Description of the task: Restating the data exactly is the whole task.

Supplied material:
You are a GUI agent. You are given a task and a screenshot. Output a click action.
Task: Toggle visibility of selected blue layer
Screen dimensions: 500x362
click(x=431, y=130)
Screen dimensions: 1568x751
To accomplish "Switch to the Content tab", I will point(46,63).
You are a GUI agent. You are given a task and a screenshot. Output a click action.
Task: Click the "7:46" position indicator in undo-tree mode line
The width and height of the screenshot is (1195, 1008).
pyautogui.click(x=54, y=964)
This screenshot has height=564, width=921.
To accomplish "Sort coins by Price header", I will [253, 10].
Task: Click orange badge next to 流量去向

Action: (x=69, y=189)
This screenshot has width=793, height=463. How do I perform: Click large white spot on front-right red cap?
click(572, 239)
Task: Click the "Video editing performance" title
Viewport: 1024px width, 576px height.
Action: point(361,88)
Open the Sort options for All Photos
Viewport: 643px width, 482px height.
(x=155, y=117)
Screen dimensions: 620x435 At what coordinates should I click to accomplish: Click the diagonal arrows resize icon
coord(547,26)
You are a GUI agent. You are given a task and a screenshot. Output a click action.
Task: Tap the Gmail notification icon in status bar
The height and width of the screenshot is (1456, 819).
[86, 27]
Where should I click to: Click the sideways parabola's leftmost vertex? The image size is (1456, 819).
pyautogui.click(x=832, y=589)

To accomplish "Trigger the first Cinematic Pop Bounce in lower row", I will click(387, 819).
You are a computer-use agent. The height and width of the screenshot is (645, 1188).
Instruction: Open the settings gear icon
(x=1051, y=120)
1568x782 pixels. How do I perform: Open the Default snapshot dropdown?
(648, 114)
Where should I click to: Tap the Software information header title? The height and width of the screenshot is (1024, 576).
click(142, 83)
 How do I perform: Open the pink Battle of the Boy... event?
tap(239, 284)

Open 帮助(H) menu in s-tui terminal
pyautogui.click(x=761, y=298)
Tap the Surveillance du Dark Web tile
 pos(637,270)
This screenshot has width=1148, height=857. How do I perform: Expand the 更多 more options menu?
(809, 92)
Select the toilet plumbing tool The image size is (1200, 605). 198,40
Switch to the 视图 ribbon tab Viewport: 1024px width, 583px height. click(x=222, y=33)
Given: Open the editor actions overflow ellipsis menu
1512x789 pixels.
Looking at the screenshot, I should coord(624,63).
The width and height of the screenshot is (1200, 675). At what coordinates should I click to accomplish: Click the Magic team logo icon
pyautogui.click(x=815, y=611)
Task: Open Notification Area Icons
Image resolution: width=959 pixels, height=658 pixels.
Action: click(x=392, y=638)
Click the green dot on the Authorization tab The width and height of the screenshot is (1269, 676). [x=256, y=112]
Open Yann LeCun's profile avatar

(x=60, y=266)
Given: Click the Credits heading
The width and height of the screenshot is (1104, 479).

Exercise response:
You are a GUI agent. You are given a task and a screenshot. Output a click action.
Task: Toggle visibility of selected blue layer
Screen dimensions: 500x362
click(x=431, y=130)
Screen dimensions: 1568x751
To accomplish "Switch to the Content tab", I will point(46,63).
You are a GUI agent. You are given a task and a screenshot. Output a click action.
Task: Click the "7:46" position indicator in undo-tree mode line
The width and height of the screenshot is (1195, 1008).
pyautogui.click(x=54, y=964)
This screenshot has height=564, width=921.
To accomplish "Sort coins by Price header", I will [253, 10].
Task: Click orange badge next to 流量去向

Action: (x=69, y=189)
This screenshot has width=793, height=463. How do I perform: Click large white spot on front-right red cap?
click(572, 239)
Task: Click the "Video editing performance" title
Viewport: 1024px width, 576px height.
Action: point(361,88)
Open the Sort options for All Photos
Viewport: 643px width, 482px height.
(x=155, y=117)
Screen dimensions: 620x435 At what coordinates should I click to accomplish: Click the diagonal arrows resize icon
coord(547,26)
You are a GUI agent. You are given a task and a screenshot. Output a click action.
Task: Tap the Gmail notification icon in status bar
The height and width of the screenshot is (1456, 819).
[86, 27]
Where should I click to: Click the sideways parabola's leftmost vertex? The image size is (1456, 819).
pyautogui.click(x=832, y=589)

To accomplish "Trigger the first Cinematic Pop Bounce in lower row", I will click(387, 819).
You are a computer-use agent. The height and width of the screenshot is (645, 1188).
Instruction: Open the settings gear icon
(x=1051, y=120)
1568x782 pixels. How do I perform: Open the Default snapshot dropdown?
(648, 114)
Where should I click to: Tap the Software information header title? The height and width of the screenshot is (1024, 576).
click(142, 83)
 How do I perform: Open the pink Battle of the Boy... event?
tap(239, 284)

Open 帮助(H) menu in s-tui terminal
pyautogui.click(x=761, y=298)
Tap the Surveillance du Dark Web tile
 pos(637,270)
This screenshot has width=1148, height=857. How do I perform: Expand the 更多 more options menu?
(809, 92)
Select the toilet plumbing tool The image size is (1200, 605). 198,40
Switch to the 视图 ribbon tab Viewport: 1024px width, 583px height. click(x=222, y=33)
Given: Open the editor actions overflow ellipsis menu
1512x789 pixels.
Looking at the screenshot, I should coord(624,63).
The width and height of the screenshot is (1200, 675). At what coordinates should I click to accomplish: Click the Magic team logo icon
pyautogui.click(x=815, y=611)
Task: Open Notification Area Icons
Image resolution: width=959 pixels, height=658 pixels.
Action: click(x=392, y=638)
Click the green dot on the Authorization tab The width and height of the screenshot is (1269, 676). [x=256, y=112]
Open Yann LeCun's profile avatar

(x=60, y=266)
Given: Click the Credits heading
The width and height of the screenshot is (1104, 479).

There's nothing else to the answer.